--- Records for the exercise ---
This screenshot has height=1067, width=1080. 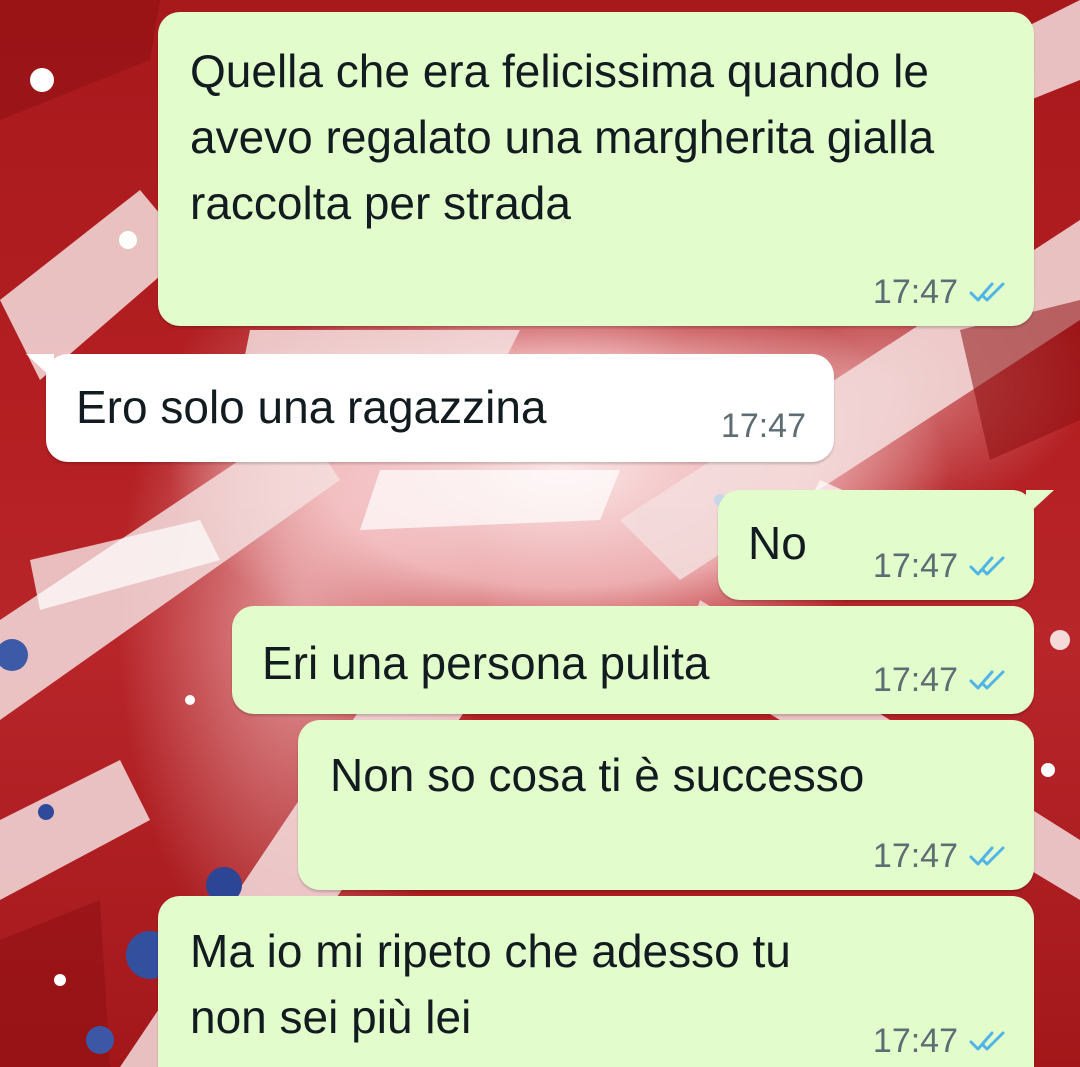 I want to click on incoming-message-bubble: Ero solo una ragazzina 17:47, so click(x=430, y=408).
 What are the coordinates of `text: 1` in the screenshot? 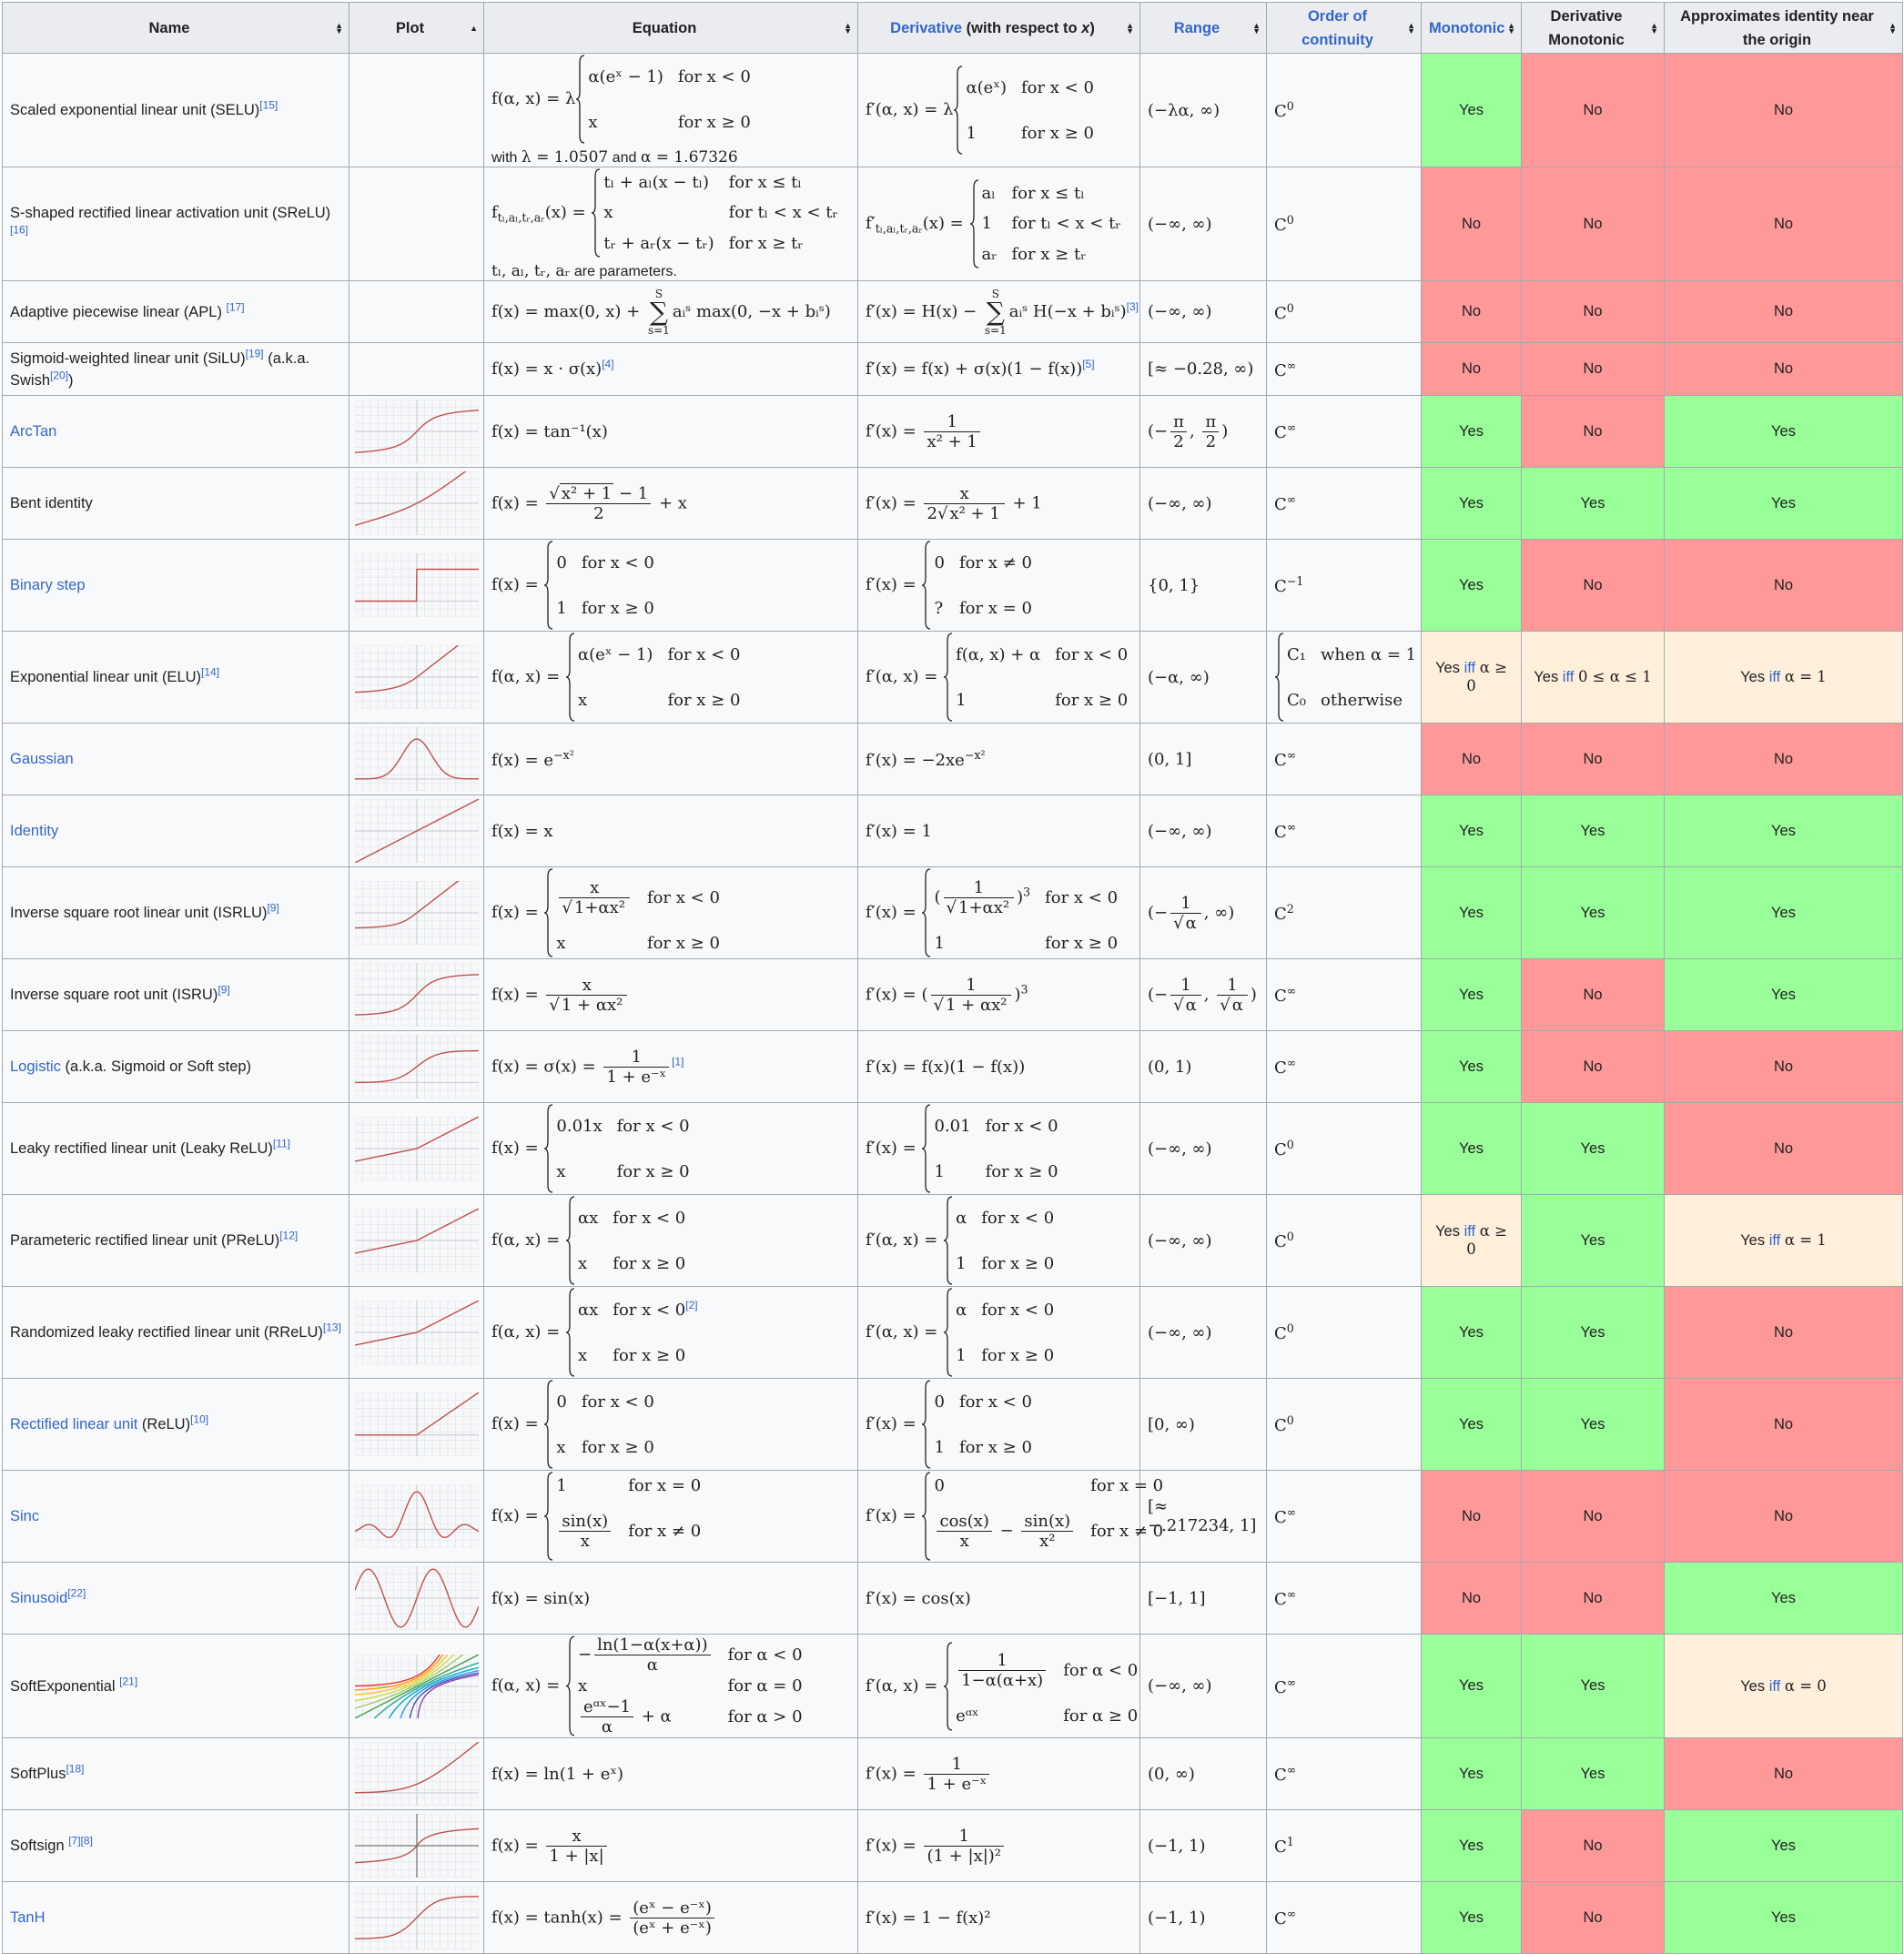 It's located at (1186, 903).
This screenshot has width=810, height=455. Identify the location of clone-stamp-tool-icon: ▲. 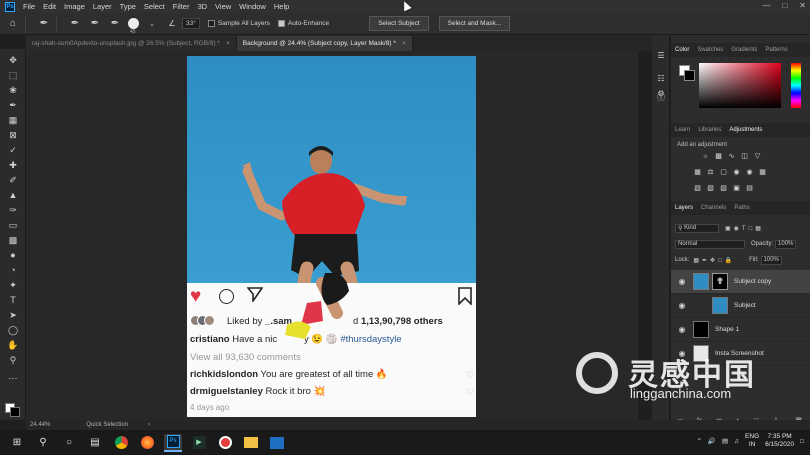
(13, 195).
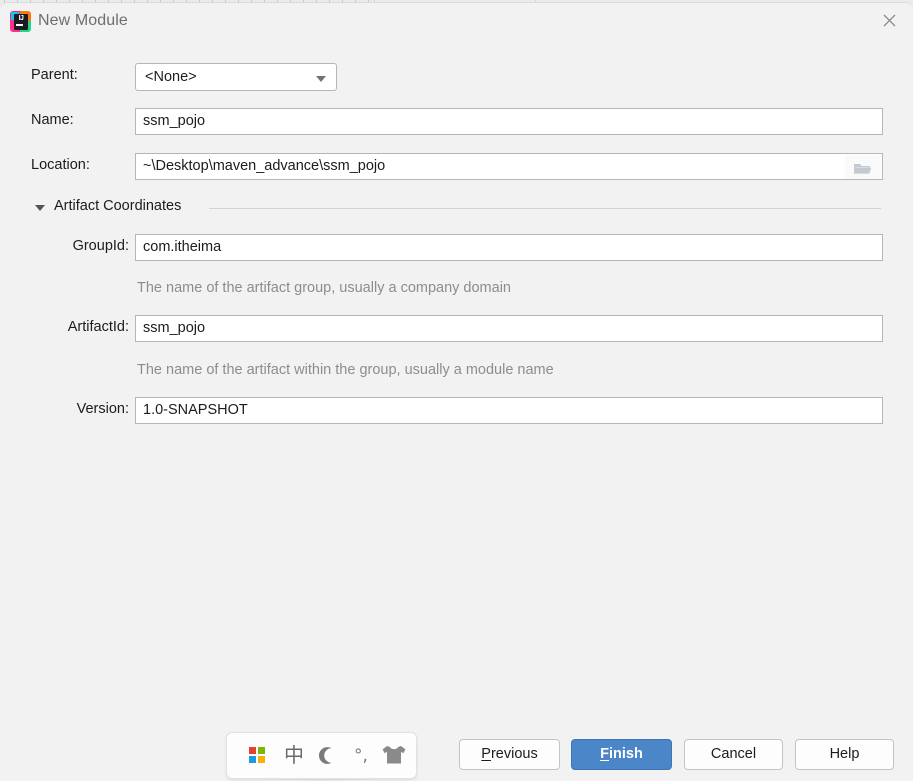 This screenshot has height=781, width=913. I want to click on intellij-idea-icon: IJ, so click(20, 22).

--- Exercise requirements ---
Quote the rows word for word, from the line containing "This screenshot has width=810, height=455." through the last row, including both. Leave the pictures out of your answer.

--- Solution ---
This screenshot has width=810, height=455. Identify the location of clone-stamp-tool-icon: ▲. 
(13, 195).
 This screenshot has height=781, width=913. I want to click on intellij-idea-icon: IJ, so click(20, 22).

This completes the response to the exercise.